══ Page text

The actual word ‘profession’ stems from the medieval Latin word ‘professio’, which was used of the taking of vows upon entering a religious order. Gradually the word broadened in its usage and came to indicate ‘a vocation in which a professed knowledge of some department of learning or science is used in its application to the affairs of others or in the practice of an art founded upon it’ (Oxford English Dictionary). In other words, professionals are people who apply their knowledge in the service of others. Surely this is what we as Christian ministers seek to do? We are not in the business of knowledge for knowledge’s sake – but rather we use our knowledge in the service of others.
Professionalism, rightly understood, implies offering to God our very best – both of mind and of heart. There is nothing cold or unspiritual about professionalism. Professionalism involves whole-hearted commitment to Christ and his church. A lack of professionalism in ministry is more often than not a mark of laziness rather than of unspirituality. “I will not offer burnt offerings to the Lord my God that cost me nothing”, said David (2 Samuel 24.24) – such a spirit is the spirit is the spirit of the true professional. It is in this sense that we want to be a professional body. We want to raise standards in ministry ‘to the greater glory of God’. That is the vision that drives us.

════
══ Data

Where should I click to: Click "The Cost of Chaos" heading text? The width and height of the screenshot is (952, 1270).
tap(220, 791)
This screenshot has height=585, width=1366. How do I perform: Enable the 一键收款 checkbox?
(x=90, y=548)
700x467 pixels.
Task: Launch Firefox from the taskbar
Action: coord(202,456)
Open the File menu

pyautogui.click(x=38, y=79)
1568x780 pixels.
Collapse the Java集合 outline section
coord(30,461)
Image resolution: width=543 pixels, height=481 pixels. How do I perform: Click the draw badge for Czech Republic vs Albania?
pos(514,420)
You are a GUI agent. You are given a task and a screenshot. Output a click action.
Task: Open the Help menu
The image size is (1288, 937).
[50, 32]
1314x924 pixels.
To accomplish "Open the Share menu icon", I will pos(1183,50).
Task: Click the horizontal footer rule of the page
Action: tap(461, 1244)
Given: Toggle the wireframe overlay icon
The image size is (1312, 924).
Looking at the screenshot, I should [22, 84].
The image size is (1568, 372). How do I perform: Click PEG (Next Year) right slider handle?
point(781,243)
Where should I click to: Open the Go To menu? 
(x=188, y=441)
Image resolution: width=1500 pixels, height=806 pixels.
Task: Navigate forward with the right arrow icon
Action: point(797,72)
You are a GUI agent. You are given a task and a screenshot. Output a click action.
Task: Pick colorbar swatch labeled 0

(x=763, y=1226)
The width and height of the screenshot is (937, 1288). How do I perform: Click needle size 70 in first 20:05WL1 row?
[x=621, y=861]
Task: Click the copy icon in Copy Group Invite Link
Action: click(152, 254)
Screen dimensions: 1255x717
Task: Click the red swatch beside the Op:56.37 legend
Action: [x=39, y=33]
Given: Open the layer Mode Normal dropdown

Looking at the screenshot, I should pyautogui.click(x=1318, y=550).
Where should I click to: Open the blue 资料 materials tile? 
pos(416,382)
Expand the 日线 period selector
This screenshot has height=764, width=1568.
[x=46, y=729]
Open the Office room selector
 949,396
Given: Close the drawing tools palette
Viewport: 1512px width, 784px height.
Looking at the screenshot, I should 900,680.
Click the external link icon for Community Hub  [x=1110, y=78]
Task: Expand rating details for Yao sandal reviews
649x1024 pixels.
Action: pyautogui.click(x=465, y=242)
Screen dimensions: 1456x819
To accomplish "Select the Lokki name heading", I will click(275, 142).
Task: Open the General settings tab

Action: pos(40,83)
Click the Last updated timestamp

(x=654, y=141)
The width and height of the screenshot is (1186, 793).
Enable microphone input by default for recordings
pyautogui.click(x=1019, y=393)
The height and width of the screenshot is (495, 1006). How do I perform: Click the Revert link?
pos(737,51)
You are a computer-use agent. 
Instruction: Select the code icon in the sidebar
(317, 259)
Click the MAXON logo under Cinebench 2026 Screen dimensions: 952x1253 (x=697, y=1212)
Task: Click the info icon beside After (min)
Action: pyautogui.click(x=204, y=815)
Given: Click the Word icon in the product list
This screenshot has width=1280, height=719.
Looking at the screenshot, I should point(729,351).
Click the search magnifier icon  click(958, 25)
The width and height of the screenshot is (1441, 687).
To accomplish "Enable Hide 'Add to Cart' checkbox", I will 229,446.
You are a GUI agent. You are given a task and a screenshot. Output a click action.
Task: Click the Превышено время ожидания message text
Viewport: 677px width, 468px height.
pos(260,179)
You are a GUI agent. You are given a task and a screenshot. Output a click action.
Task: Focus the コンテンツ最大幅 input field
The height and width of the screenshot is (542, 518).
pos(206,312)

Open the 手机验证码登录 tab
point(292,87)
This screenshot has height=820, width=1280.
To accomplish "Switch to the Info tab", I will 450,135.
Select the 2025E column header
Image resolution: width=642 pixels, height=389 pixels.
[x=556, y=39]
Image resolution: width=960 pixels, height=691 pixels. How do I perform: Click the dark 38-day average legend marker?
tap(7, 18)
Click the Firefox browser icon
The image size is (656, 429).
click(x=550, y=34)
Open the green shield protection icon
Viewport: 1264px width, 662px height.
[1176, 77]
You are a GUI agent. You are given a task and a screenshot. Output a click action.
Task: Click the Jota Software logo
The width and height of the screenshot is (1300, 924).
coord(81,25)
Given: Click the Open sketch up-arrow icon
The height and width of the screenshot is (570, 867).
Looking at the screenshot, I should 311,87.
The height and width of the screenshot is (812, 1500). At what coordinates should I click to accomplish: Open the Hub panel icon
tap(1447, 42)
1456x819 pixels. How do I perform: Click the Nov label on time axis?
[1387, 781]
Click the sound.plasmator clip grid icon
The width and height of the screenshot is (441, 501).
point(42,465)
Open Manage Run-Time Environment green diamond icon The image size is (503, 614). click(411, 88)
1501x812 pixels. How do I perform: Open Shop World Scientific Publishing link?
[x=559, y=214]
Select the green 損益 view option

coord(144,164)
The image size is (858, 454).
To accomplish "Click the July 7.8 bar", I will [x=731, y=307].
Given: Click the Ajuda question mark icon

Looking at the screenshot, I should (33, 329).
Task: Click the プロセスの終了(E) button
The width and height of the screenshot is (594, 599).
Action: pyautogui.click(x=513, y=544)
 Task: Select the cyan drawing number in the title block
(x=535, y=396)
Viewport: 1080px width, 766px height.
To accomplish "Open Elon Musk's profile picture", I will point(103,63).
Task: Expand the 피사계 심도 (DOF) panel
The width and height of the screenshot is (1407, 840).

════

◆ **Goal**:
Reproduce the stretch of the passage on professionalism in ministry from "The actual word" through "our knowledge in the service of others.". Rely only on the passage about professionalism in ministry.

◆ **Exercise result**:
The actual word ‘profession’ stems from the medieval Latin word ‘professio’, which was used of the taking of vows upon entering a religious order. Gradually the word broadened in its usage and came to indicate ‘a vocation in which a professed knowledge of some department of learning or science is used in its application to the affairs of others or in the practice of an art founded upon it’ (Oxford English Dictionary). In other words, professionals are people who apply their knowledge in the service of others. Surely this is what we as Christian ministers seek to do? We are not in the business of knowledge for knowledge’s sake – but rather we use our knowledge in the service of others.